**What to do**
Search the material for "will" and copy each line in which it is found.
● ● ● ● ● ● ●
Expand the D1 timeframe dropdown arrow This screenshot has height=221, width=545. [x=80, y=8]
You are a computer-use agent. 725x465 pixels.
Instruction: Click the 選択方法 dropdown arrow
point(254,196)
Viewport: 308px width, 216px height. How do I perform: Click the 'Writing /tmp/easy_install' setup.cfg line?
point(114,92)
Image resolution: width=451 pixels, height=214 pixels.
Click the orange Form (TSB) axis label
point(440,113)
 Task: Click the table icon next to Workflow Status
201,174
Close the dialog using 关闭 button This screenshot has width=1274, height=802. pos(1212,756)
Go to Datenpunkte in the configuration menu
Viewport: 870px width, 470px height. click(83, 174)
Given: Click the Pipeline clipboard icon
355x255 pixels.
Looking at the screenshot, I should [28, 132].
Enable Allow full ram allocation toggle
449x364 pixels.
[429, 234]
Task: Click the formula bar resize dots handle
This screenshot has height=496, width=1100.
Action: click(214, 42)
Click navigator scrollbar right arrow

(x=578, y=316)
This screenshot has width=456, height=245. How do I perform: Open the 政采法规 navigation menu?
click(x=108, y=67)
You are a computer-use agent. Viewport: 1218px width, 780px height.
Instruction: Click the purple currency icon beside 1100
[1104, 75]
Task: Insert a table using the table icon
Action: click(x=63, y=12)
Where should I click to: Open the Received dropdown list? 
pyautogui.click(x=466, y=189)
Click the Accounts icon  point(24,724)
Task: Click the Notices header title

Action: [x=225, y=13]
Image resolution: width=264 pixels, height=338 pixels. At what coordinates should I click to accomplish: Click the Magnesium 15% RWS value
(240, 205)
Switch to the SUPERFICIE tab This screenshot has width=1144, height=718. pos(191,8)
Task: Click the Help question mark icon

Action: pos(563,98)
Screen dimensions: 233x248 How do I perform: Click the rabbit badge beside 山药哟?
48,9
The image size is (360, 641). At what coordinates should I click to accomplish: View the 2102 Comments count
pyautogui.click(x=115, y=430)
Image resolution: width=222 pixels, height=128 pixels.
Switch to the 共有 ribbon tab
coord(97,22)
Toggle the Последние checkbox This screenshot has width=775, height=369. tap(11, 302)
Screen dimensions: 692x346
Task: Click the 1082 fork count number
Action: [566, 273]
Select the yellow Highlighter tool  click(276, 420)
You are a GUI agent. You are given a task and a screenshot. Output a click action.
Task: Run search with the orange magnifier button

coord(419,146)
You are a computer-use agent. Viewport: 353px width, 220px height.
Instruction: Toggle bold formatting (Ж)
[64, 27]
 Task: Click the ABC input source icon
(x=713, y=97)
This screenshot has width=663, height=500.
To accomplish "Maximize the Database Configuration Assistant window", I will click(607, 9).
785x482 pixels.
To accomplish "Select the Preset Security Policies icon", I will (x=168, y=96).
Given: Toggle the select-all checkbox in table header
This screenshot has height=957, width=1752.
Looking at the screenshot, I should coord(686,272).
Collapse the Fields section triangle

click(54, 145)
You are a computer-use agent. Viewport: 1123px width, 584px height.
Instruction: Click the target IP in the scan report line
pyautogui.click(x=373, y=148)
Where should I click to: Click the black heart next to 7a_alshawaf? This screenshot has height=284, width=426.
● ● ● ● ● ● ●
**Answer box**
To accomplish "Maximize the Database Configuration Assistant window", I will click(607, 9).
To accomplish "Select the Preset Security Policies icon", I will (x=168, y=96).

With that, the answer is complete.